(Dataset records)
**********
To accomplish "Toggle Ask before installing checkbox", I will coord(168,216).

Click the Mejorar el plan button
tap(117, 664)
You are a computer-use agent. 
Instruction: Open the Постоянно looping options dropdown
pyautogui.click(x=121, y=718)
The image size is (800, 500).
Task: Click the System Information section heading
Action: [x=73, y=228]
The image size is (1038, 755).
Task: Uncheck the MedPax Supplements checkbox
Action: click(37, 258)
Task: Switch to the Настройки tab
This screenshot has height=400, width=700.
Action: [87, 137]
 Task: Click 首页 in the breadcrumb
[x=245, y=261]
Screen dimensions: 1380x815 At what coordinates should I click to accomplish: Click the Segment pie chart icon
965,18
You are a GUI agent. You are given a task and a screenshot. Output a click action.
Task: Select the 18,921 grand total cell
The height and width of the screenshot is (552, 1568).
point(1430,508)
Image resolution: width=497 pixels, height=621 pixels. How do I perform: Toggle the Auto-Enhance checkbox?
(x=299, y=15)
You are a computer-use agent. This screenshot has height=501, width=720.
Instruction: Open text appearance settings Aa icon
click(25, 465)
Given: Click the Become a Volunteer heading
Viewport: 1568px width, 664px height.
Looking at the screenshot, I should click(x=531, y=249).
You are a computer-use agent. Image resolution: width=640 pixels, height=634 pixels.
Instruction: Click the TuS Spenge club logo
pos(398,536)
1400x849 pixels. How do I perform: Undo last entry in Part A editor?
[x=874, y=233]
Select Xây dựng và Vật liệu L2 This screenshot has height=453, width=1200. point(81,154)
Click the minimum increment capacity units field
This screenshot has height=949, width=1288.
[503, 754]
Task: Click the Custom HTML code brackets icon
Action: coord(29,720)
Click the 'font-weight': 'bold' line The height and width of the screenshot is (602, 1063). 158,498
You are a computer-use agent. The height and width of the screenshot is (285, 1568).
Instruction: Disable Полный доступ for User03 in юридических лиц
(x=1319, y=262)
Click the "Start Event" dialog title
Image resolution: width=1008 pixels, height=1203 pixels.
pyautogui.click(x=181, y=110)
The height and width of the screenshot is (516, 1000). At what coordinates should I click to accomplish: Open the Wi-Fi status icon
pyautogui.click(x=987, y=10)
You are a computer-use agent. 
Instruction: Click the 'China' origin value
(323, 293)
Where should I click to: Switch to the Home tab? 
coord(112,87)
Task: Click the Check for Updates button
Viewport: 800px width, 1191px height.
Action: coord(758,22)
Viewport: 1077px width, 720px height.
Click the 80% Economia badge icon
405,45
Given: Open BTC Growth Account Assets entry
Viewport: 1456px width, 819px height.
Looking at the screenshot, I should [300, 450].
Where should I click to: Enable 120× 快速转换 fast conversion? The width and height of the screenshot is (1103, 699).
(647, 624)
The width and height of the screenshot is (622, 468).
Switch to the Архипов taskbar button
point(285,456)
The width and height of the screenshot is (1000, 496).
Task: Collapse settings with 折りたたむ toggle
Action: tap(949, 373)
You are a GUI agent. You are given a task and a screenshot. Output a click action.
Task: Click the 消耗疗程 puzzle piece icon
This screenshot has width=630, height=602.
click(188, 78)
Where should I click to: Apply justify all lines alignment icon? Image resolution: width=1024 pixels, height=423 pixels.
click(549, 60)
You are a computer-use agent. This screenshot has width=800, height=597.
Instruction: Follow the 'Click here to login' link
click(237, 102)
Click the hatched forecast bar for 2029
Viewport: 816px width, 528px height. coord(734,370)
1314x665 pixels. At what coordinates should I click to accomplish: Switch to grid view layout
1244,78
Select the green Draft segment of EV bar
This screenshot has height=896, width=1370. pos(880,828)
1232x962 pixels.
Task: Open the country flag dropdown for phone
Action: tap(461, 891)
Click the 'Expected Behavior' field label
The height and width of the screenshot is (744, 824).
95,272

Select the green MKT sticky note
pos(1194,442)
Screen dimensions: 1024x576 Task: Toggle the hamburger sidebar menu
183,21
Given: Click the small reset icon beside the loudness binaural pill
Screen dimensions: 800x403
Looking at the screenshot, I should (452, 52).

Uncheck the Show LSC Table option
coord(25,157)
**********
## WHAT YOU WILL DO
What are the lines above, starting at the one with "Viewport: 1456px width, 819px height." and ending at the one with "The width and height of the screenshot is (622, 468)."? Give them again exactly, and only them.

## SOLUTION TO THE EXERCISE
Viewport: 1456px width, 819px height.
Looking at the screenshot, I should [300, 450].
Where should I click to: Enable 120× 快速转换 fast conversion? The width and height of the screenshot is (1103, 699).
(647, 624)
The width and height of the screenshot is (622, 468).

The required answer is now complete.